Ever since Kant and Hegel, the notion of autonomy—the idea that we are beholden to no law except one we impose upon ourselves—has been considered the truest philosophical expression of human freedom. But could our commitment to autonomy, as Theodor Adorno asked, be related to the extreme evils that we have witnessed in modernity? In
Autonomy after Auschwitz, Martin Shuster explores this difficult question with astonishing theoretical acumen, examining the precise ways autonomy can lead us down a path of evil and how it might be prevented from doing so.
Shuster uncovers dangers in the notion of autonomy as it was originally conceived by Kant.

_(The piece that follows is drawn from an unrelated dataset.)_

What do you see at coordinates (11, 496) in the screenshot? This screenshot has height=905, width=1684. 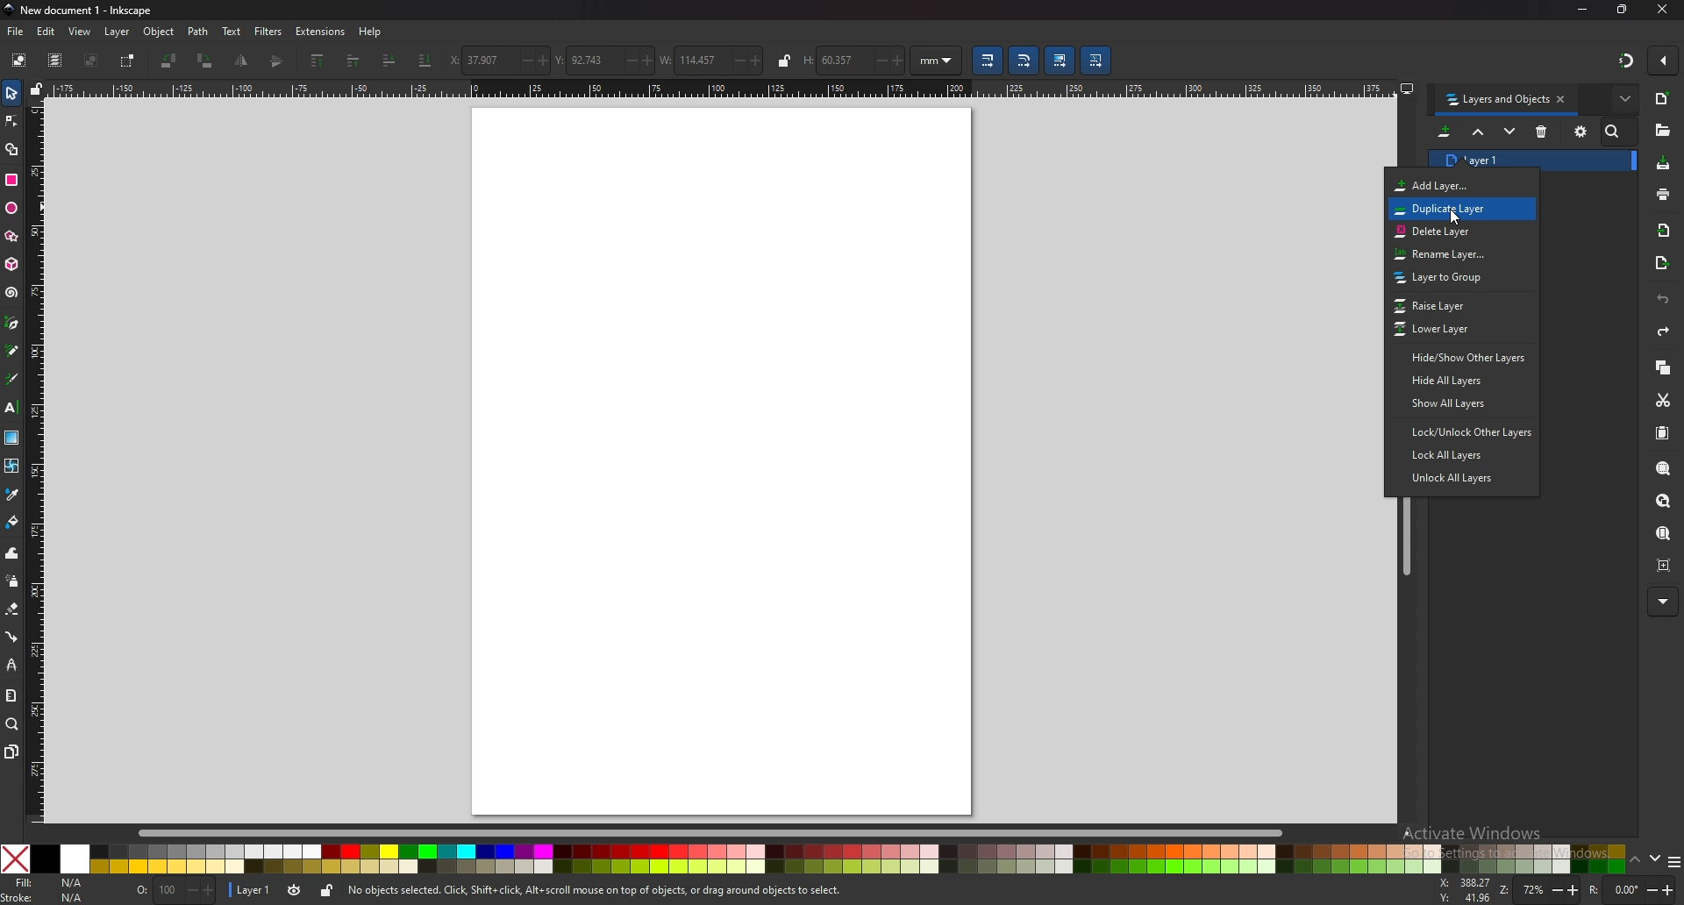 I see `color picker` at bounding box center [11, 496].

Putting Adorno into dialogue with a range of European philosophers, notably Kant, Hegel, Horkheimer, and Habermas—as well as with a variety of contemporary Anglo-American thinkers such as Richard Rorty, Stanley Cavell, John McDowell, and Robert Pippin—he illuminates Adorno’s important revisions to this fraught concept and how his different understanding of autonomous agency, fully articulated, might open up new and positive social and political possibilities. Altogether,
Autonomy after Auschwitz is a meditation on modern evil and human agency, one that demonstrates the tremendous ethical stakes at the heart of philosophy.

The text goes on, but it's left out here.